PROMPT 1: Rewrite the paragraph in the article on digital transformation that begins "The conference on ethical and legal issues" as a brief bulleted list that keeps its main facts.
PROMPT 2:
Answer these questions using the article on digital transformation:
(a) On what date was the conference held?
(b) Who opened the conference, and what position does he hold?
(c) According to the article, how do people who do not deal with technology professionally often see it?
PROMPT 3: Carry on the article on digital transformation from the point where it stops.

--- Start of DOCUMENT PASSAGE ---

Yaroslav Kuzminov: As Digital Reality Develops, We Face More and More Infringements upon Freedom

© iStock

Today, we need a coordinated agenda in order to understand how to develop a comfortable and safe technological environment and make the consequences of rapid technological development forecastable and manageable. This is what HSE Rector Yaroslav Kuzminov said at the National Academic Online Conference ‘Ethical and Legal Issues of Digital Transformation: From Conflict to Harmony?’

The conference on ethical and legal issues of digital transformation was held online on November 27, 2020. It was organized by the HSE Institute for Law in the Digital Environment. The world’s digital transformation touches almost all aspects of human life and presents several challenges for humanity—not only economic in nature, but ethical and legal as well. The conference organizers hope to initiate a wide discussion about whether we are able to create the kind of future world that would meet our ideas of justice and morality, where people collectively endeavour to avoid deep social conflicts.

Ruslan Ibragimov, Director of the HSE Institute for Law in the Digital Environment, opened the conference and said that today, in the era of digital transformation, unlike in previous periods of human history, there is almost no time to elaborate a theory and ethical principles that would further be reflected in law. ‘In fact, when we discuss legislative reforms, we have to resolve the philosophical and ethical aspects at the same time,’ he said.


Ruslan Ibragimov

In his welcoming address, HSE Rector Yaroslav Kuzminov noted that the issues that arise when transitioning to new technology and a new way of life always bring multiple problems in behavioural culture—it is not a coincidence that the name of the conference contains the word ‘harmony’, he said. Obviously, we are facing some new conflict areas today, when the coming new orders challenge ideas of freedom and rights. We have to focus on the problems raised by the new digital phenomena that regulators of human behaviour face, that each of us faces. He gave an example of protests that raged across the U.S. this year: ‘If we take a deeper look at these events, we see that some of the protesters’ demands are based on a protest against technology, on their fear for their security, personal data confidentiality, and personal privacy, which they believe is suddenly under threat.’

People who do not deal with technology professionally often see it as a black box, or technology becomes a kind of a cargo cult for them. And when we do not understand something, ‘we do not trust it; we do not see what is inside.’ The uncomfortable feeling increases the demand for security and protection, as well as raises the question of ethical requirements to technology development.

Yaroslav Kuzminov said that ‘our European colleagues have been discussing the domination of the social aspect over purely technical tasks for several years.’ A coordinated agenda is needed for these social studies. The agenda may include the following questions: How can we create a comfortable, safe, and fair technological environment? How can we make the consequences of rapid digital technological development understandable, forecastable, and manageable? Meanwhile, we should keep in mind that the ideas of manageability and regulation are also changing, and many may say that a new social consensus is needed here.

--- End of DOCUMENT PASSAGE ---
--- Start of COLLECTED MATERIAL ---

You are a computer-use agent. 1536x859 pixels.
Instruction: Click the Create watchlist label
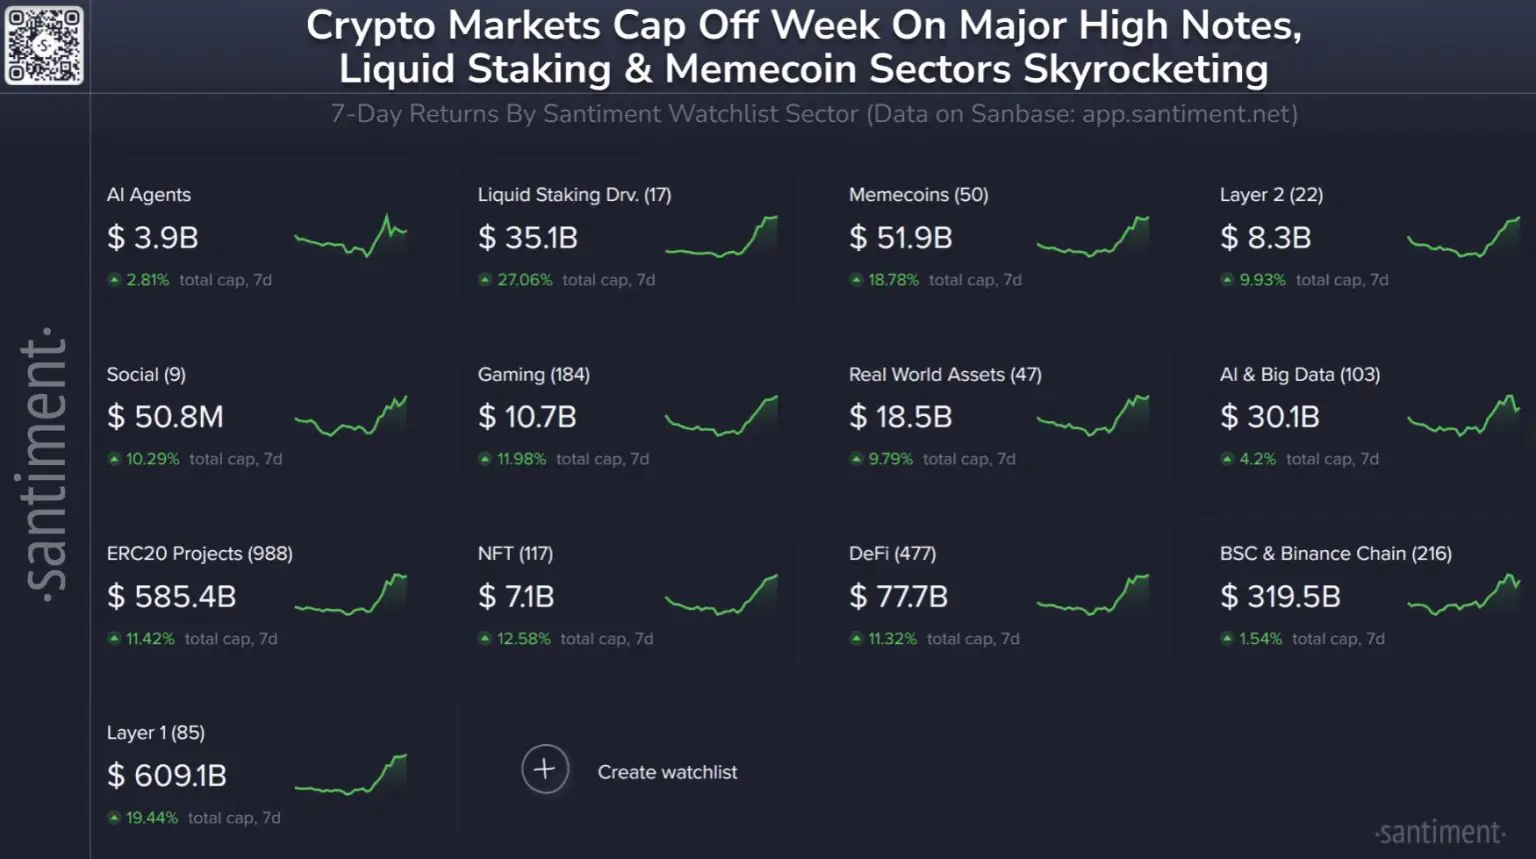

--- End of COLLECTED MATERIAL ---

OUTPUT 1:
- The conference on ethical and legal issues of digital transformation took place online on November 27, 2020.
- The HSE Institute for Law in the Digital Environment organized it.
- Digital transformation affects almost every aspect of human life and poses economic, ethical, and legal challenges.
- The organizers hope to start a wide discussion on whether a future world can be built that meets ideas of justice and morality, where people collectively try to avoid deep social conflicts.

OUTPUT 2:
(a) November 27, 2020.
(b) Ruslan Ibragimov, Director of the HSE Institute for Law in the Digital Environment.
(c) They often see it as a black box, or it becomes a kind of cargo cult for them.

OUTPUT 3:
The whole situation tests our perception of state and law. Traditionally, we have seen them as something monolithic and stable, something imposed rather than something we create. Today, this idea is being seriously challenged

Today, technological innovations and new legal regulations are being developed almost simultaneously, without any accumulation of legal relations experience. The public opposition is sometimes so consolidated that it’s impossible to provide legal regulation based on practices that date 10 or 15 years back. ‘Flexible law is a global need today,’ the HSE Rector believes. In this regard, Russia is very experienced in living under constantly changing institutions—since about 1985.

Yaroslav Kuzminov responded to a question from the chat about the values on which we should base our decisions, the perspectives of soft law in Russia, and the extent to which the unobliging law paradigm may solve problems of contemporary society. He said that in the context of swift change, the role of soft law is much more important than half a century ago.

‘We can see the way it works in social relations. While the gears of justice slowly turn, the media issue their own sentence. Look how it is done in the US: how the mechanisms of being ostracized by the media have worked. Look at how ostracization on social media works in Russia, how a kind of general attitude to certain questions is formed,’ he said.

Yaroslav Kuzminov
© HSE University

Rector Kuzminov suggests that the zone of trusting behaviour is rapidly expanding. Generation Z is, on the one hand, very talented and smart, and on the other hand they often trust information from Google without even checking it. At the same time, the zone of rational choice is rapidly shrinking.

The rector also addressed the issue of freedom. ‘As digital reality develops, we face more and more infringements upon freedom,’ he said. In the digital sphere, a person may become inundated with certain kinds of information. ‘When our capabilities to calculate and process information are limited, what can we rely on to make our choices?’ In this regard, the role of values and ethics as the main internal regulator of behaviour is rapidly growing. Morals ‘based on internal imperatives: not on external state authority, but on one’s own culture and the expectations that your behaviour will return certain reactions from the people who you want to communicate with’ will become the main choice drivers.

The mechanisms of social ostracization, support or disapproval, fear of ‘Facebook reaction’ are the new examples of regulation. According to Yaroslav Kuzminov, they largely fill in for the function of law. That’s why, the rector believes, the conference brought together the respected experts in philosophy, ethics and law, in order to discuss the new reality together.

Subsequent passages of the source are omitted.